Visiting historical sites while traveling brings them alive in a way that no history teacher or history book can do. It is quite moving to walk on sacred ground where only 70 years ago the most important historical event in the last century took place.
A small island that was barely inhabited in Manila Bay in the Philippines became a central point for world history in 1942 and 1945. In 1942 American and Philippine forces turned the island into a modern day Alamo as defenders on “the Rock” were the last to give in to the Japanese onslaught.
Many only are aware that Japan hit America on December 7, 1941 with a surprise attack at Pearl Harbor, which brought us into the war. They do not know that this attack was only a part of their battle plan. They simultaneously attacked the Philippines, French Indochina, and the Malay Peninsula in order to dominate Asia while a wounded United States licked their wounds and England held their own Alamo against the German blitz in the Battle of Britain.

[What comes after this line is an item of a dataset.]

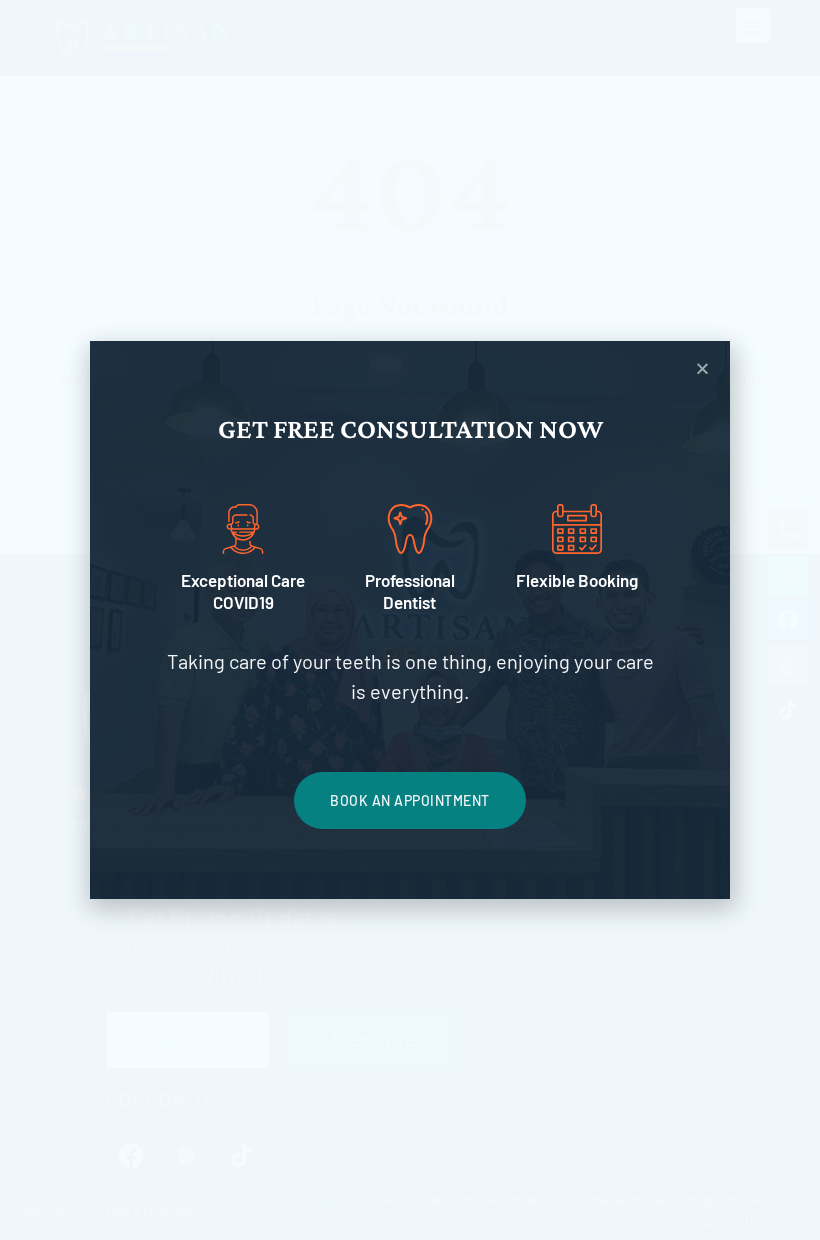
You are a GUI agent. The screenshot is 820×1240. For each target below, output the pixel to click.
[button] (702, 368)
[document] (410, 620)
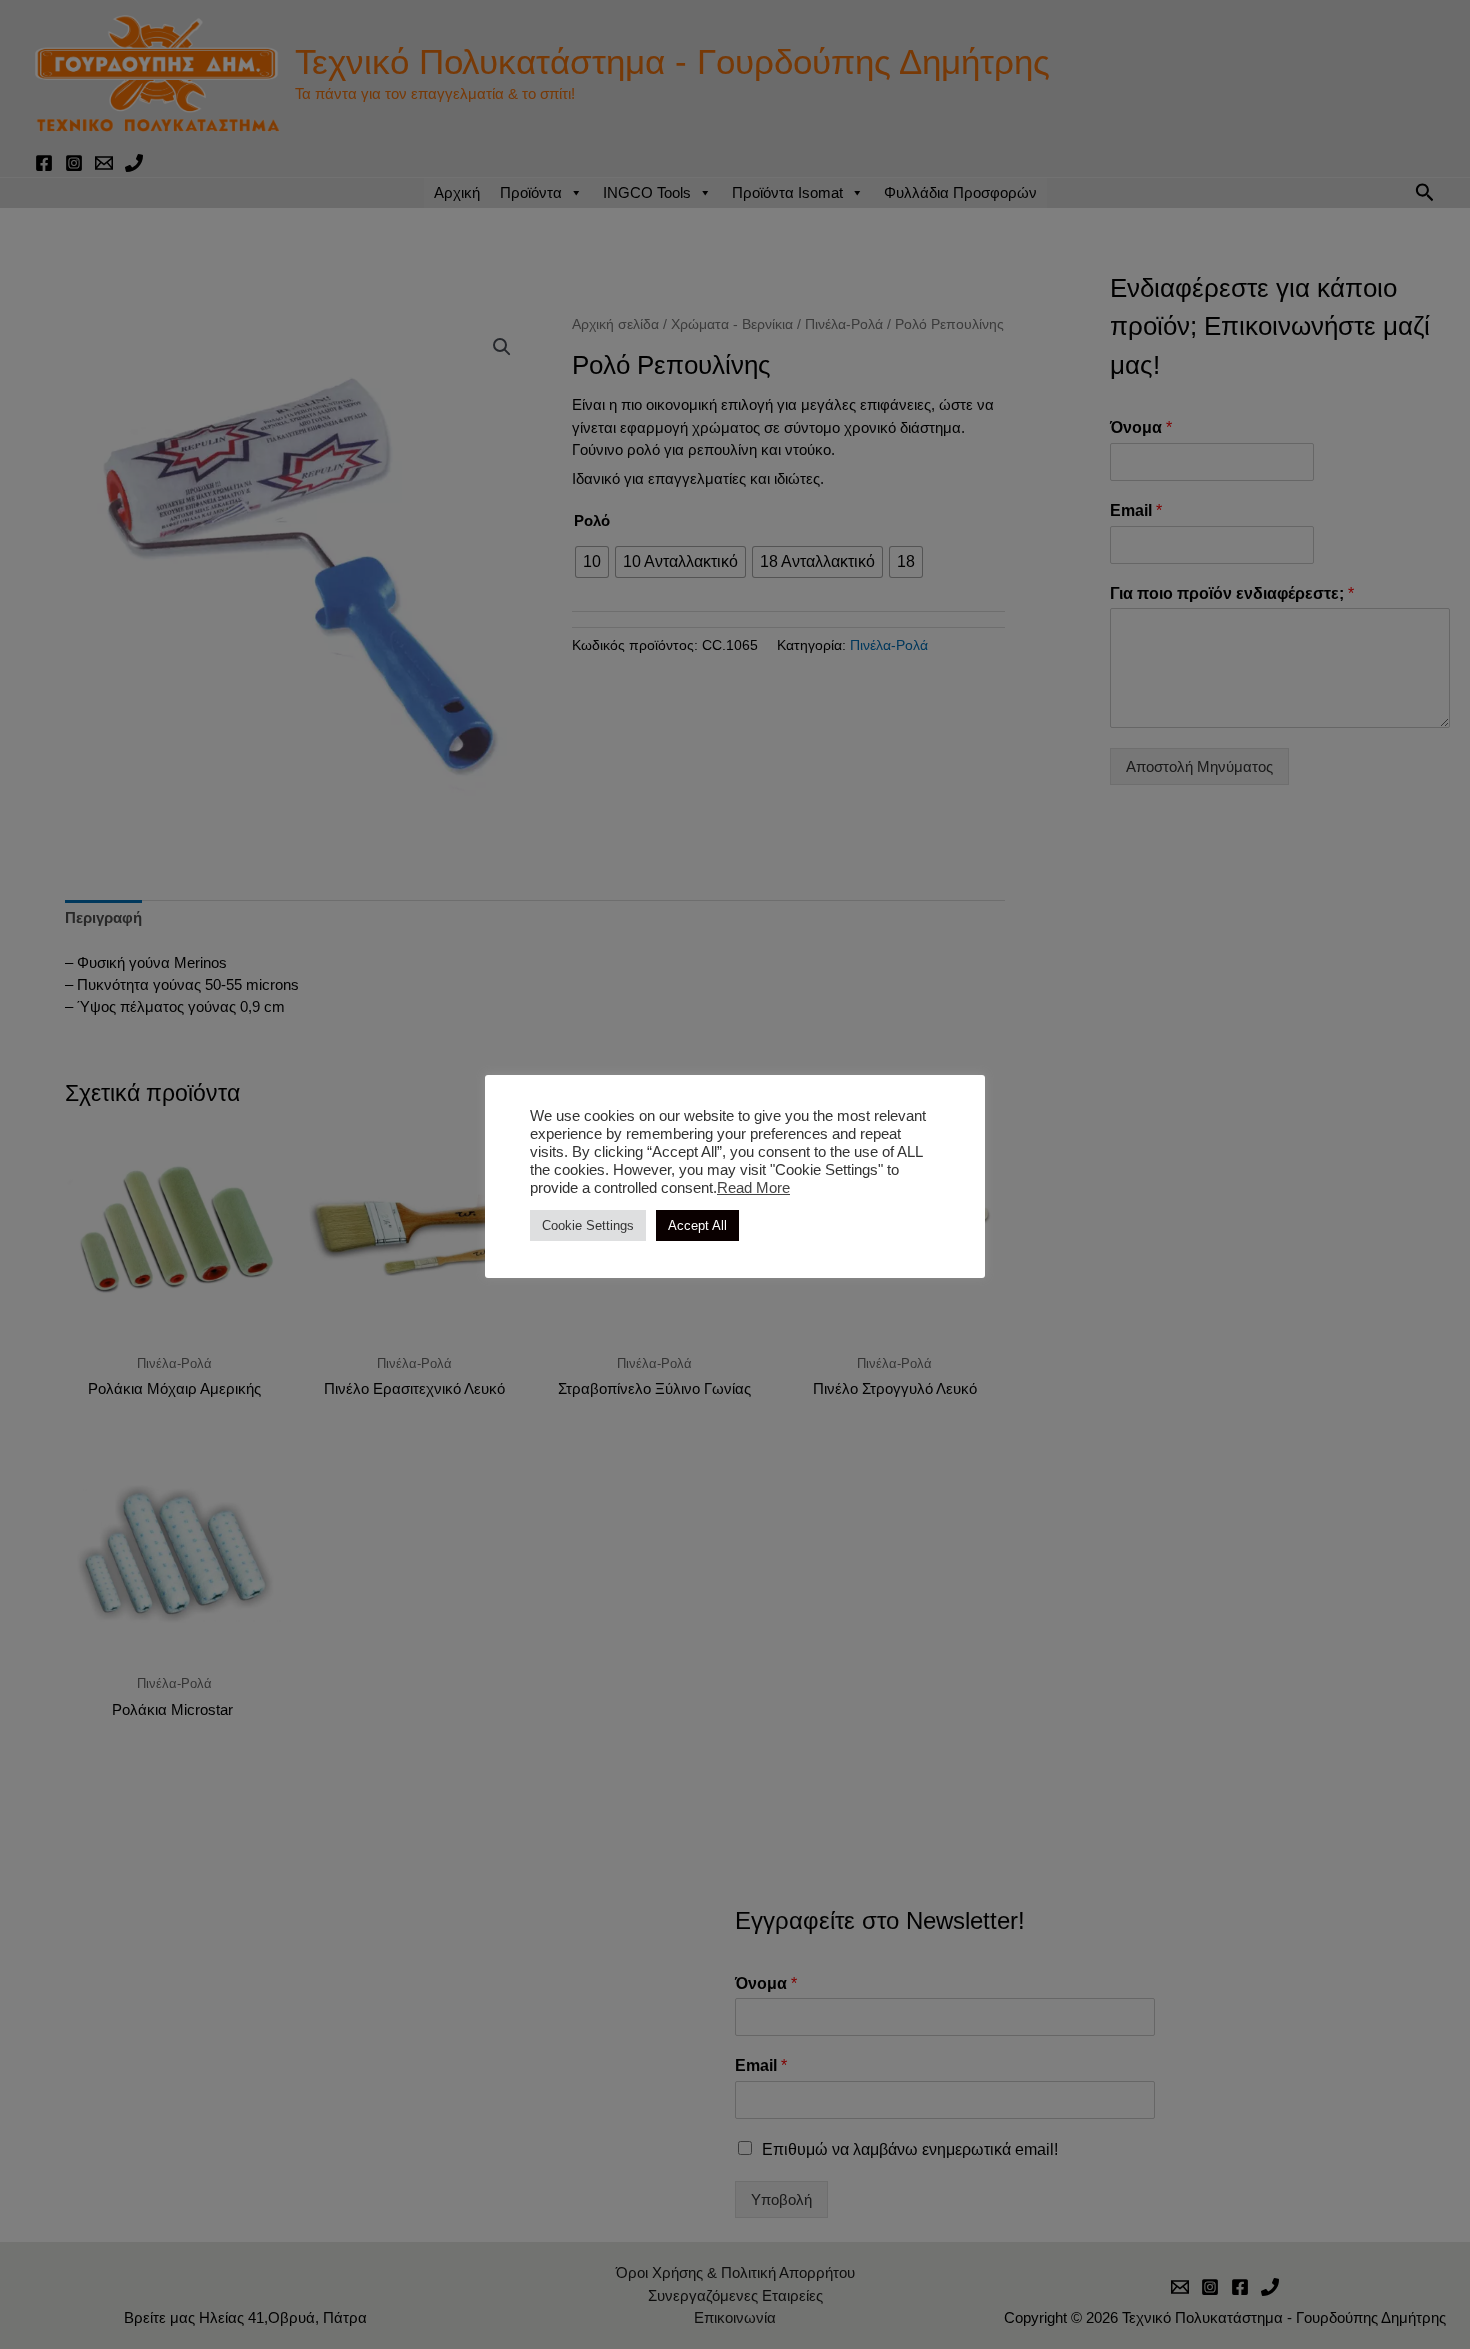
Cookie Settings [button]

The siege began on December 29, 1941 at Corregidor, but the heroic American and Philippine defenders held out until May 6, 1942 when General Wainwright surrendered to Japanese forces. The long struggle cost 900 Imperial soldiers, but more importantly denied the Japanese army the use of Manila Bay and hurt their timeline for future conquests. Some argue that this holdout saved Australia from an attack.
Liberation in 1945
In 1945 when Allied forces liberated the Philippines the Japanese on the island held a similarly fierce resistance before surrender. The Americans were able to do in two weeks what it took the Japanese to do in five months. By February 1945 the Americans had stormed Normandy and many other Japanese islands, so they were well acquainted with the strategy of amphibious assault.

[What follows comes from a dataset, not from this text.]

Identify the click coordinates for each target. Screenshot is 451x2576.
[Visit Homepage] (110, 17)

A combination of aerial bombardment and naval bombardment softened up the defenses, and then paratroopers dropped on surprised defenders. The battle was tenacious as the Japanese always fought to the death, but they were no match for the well tested and well armed Allies who were coming back as McArthur said they would.
The guns are quiet on Corregidor now and the island is virtually deserted except for tourists who desire to learn a little bit while they travel. It is difficult to grasp that this beautiful island paradise was once the scene of two grisly battles that held the fate of Asia and the world in 1942 and 1945.

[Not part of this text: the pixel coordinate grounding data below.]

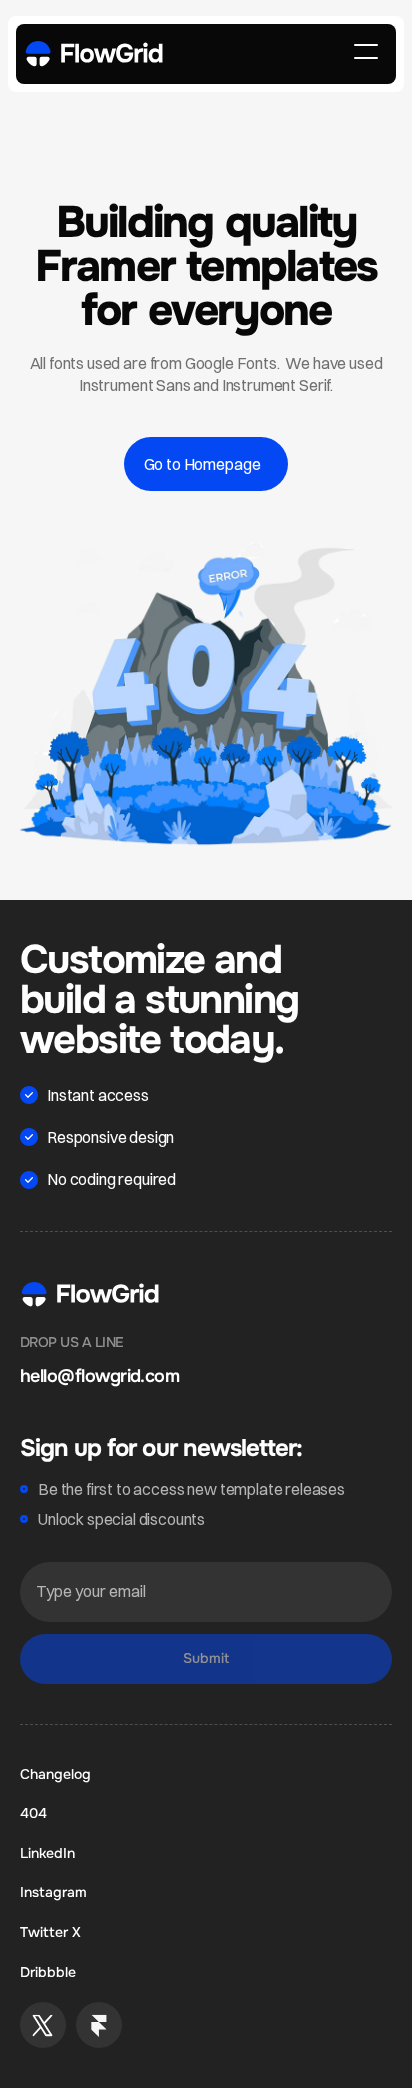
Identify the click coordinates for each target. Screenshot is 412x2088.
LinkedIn (47, 1853)
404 (33, 1813)
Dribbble (48, 1972)
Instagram (53, 1892)
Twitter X (50, 1932)
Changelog (55, 1774)
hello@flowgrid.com (99, 1376)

Tours run from the dock at Manila Bay. They cost nearly $50.00 usd, but they are well worth it and a buffet lunch is included. The air-conditioned boat plays films from World War II, which gets the traveler in the mood. Trolleys run around the main areas like the Malinta Tunnel where a sound and light show takes place, but there is also plenty of time to explore on one’s own. The tours are well organized, well run, and the tour guides are informative. There is also the option to stay overnight on the island and have more time with ghosts from World War II.